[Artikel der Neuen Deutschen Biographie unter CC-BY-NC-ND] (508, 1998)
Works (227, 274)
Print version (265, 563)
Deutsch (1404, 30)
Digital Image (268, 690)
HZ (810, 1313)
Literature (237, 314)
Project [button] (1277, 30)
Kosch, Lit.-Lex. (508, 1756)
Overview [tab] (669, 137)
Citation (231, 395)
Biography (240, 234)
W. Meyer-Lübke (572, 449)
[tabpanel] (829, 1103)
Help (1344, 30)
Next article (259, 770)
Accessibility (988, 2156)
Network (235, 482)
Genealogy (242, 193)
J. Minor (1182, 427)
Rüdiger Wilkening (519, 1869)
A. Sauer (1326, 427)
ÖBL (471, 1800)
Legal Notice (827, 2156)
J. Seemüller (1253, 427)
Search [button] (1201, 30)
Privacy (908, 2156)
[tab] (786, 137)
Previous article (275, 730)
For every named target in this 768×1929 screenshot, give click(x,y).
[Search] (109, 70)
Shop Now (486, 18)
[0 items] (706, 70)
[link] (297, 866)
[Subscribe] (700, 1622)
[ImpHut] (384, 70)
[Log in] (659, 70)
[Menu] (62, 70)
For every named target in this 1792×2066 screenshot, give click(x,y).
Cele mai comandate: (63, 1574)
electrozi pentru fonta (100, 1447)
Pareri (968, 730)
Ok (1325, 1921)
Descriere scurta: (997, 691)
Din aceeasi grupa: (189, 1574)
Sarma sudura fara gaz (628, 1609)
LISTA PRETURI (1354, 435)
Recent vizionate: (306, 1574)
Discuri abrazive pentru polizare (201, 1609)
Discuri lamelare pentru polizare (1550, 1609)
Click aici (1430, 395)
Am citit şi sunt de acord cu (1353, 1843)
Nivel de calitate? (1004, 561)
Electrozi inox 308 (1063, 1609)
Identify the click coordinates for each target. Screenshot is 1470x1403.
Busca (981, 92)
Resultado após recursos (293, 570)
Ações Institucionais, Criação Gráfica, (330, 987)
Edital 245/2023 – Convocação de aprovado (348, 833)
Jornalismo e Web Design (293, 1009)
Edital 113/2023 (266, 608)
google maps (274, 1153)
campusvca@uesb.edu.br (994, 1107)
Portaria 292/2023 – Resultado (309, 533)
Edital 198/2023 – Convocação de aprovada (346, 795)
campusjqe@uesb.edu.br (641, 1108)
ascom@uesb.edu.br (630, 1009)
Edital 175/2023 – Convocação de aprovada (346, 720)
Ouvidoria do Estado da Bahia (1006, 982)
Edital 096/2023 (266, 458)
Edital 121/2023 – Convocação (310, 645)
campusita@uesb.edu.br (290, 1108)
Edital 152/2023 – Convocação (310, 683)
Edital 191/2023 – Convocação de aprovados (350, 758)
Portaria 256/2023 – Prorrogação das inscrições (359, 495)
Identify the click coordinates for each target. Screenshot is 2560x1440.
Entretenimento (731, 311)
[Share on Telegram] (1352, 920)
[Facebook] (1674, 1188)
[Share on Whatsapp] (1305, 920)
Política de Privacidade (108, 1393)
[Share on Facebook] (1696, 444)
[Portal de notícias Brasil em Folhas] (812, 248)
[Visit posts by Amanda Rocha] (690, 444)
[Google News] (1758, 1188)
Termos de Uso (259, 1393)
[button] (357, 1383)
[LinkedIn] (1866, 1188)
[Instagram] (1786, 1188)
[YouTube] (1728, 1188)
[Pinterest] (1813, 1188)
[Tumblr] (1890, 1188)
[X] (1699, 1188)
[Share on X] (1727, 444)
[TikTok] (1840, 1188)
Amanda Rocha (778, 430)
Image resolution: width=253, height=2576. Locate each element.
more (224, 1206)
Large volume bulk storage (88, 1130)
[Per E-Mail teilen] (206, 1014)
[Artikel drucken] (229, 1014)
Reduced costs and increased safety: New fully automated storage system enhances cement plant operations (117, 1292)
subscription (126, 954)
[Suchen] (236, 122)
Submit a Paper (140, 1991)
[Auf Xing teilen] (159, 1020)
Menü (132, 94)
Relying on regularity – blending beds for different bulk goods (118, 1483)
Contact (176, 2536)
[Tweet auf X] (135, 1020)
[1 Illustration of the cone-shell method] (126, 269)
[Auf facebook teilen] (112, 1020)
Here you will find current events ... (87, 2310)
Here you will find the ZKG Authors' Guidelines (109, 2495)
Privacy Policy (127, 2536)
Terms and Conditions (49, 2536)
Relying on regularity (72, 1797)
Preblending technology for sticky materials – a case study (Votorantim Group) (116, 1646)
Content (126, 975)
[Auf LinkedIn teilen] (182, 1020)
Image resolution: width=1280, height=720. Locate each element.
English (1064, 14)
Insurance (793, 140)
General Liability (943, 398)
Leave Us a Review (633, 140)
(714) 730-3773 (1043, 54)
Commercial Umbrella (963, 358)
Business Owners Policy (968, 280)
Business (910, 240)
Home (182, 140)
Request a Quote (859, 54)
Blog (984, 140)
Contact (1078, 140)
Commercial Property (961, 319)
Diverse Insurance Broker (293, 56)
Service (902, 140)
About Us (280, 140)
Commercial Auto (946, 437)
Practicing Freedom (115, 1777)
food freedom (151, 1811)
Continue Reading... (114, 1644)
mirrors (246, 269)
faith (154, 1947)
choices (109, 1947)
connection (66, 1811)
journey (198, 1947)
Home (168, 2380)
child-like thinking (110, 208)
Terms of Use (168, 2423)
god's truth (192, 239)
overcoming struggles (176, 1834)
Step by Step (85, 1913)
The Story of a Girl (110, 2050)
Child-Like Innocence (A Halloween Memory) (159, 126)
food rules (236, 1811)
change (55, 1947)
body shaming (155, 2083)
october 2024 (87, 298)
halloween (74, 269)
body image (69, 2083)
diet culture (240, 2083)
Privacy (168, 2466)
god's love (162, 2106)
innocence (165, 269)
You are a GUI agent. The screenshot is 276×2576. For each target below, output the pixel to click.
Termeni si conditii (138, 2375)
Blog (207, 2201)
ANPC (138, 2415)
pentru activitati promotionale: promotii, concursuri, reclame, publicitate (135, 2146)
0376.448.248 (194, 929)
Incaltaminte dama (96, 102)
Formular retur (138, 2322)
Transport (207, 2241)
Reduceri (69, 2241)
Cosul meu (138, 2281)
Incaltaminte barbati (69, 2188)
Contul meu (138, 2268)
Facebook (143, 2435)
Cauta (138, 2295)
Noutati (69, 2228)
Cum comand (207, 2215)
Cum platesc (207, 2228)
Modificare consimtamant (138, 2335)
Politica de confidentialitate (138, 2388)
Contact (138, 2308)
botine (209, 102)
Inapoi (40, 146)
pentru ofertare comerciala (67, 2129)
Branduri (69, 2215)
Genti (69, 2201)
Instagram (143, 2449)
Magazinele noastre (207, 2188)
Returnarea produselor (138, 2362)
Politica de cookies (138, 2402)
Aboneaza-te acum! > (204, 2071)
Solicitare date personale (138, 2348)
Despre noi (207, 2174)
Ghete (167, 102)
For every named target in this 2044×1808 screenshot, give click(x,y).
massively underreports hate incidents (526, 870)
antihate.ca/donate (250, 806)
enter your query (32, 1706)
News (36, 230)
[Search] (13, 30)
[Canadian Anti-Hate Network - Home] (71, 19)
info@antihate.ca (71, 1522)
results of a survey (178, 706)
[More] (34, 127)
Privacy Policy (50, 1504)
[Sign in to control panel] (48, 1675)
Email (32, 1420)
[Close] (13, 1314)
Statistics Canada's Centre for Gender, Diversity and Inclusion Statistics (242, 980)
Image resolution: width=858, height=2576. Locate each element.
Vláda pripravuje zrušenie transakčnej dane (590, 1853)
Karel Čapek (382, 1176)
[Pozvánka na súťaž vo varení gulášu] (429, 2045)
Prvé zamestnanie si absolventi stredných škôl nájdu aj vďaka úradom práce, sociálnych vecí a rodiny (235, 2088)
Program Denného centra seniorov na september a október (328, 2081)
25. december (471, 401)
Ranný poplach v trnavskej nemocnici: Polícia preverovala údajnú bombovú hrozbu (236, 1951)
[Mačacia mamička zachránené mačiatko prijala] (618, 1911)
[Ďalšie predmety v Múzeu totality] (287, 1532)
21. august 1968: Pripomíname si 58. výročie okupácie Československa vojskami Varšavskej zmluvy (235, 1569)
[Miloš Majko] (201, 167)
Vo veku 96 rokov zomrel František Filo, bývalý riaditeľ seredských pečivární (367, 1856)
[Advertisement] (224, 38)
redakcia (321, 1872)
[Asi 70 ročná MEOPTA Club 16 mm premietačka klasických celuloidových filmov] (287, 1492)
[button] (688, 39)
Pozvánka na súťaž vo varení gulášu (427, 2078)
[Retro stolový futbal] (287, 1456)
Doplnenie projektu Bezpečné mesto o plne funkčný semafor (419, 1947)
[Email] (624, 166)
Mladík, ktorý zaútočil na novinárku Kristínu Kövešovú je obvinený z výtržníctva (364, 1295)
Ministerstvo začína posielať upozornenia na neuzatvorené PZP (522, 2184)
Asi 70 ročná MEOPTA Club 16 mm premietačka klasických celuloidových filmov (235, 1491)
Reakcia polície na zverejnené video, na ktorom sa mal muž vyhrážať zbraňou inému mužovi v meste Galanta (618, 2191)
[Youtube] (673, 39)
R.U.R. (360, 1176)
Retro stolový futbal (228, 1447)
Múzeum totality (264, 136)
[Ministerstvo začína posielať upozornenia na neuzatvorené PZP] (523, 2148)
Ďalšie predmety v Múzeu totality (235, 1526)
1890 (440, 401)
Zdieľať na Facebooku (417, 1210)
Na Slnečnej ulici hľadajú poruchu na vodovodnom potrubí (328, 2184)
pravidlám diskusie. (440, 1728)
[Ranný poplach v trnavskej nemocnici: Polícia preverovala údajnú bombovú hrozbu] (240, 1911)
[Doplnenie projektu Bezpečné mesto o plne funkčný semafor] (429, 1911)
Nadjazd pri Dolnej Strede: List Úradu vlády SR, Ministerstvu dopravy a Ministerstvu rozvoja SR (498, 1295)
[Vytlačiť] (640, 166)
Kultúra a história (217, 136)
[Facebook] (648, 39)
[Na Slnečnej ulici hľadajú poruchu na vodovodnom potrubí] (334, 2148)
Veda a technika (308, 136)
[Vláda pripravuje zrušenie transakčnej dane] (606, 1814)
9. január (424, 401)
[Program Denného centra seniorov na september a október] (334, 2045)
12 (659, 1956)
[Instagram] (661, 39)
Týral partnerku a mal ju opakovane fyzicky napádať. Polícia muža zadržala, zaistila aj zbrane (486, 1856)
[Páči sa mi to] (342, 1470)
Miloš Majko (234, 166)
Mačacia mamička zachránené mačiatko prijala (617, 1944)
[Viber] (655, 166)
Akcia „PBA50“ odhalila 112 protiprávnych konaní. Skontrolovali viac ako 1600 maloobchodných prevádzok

= = =

TASK BRIEF:
With the line that has "(714) 730-3773 (1043, 54)" as the first and the line that has "Step by Step (85, 1913)" as the last, repeat exactly that run of lines above and no more.

RESPONSE BOX:
(714) 730-3773 (1043, 54)
Commercial Umbrella (963, 358)
Business Owners Policy (968, 280)
Business (910, 240)
Home (182, 140)
Request a Quote (859, 54)
Blog (984, 140)
Contact (1078, 140)
Commercial Property (961, 319)
Diverse Insurance Broker (293, 56)
Service (902, 140)
About Us (280, 140)
Commercial Auto (946, 437)
Practicing Freedom (115, 1777)
food freedom (151, 1811)
Continue Reading... (114, 1644)
mirrors (246, 269)
faith (154, 1947)
choices (109, 1947)
connection (66, 1811)
journey (198, 1947)
Home (168, 2380)
child-like thinking (110, 208)
Terms of Use (168, 2423)
god's truth (192, 239)
overcoming struggles (176, 1834)
Step by Step (85, 1913)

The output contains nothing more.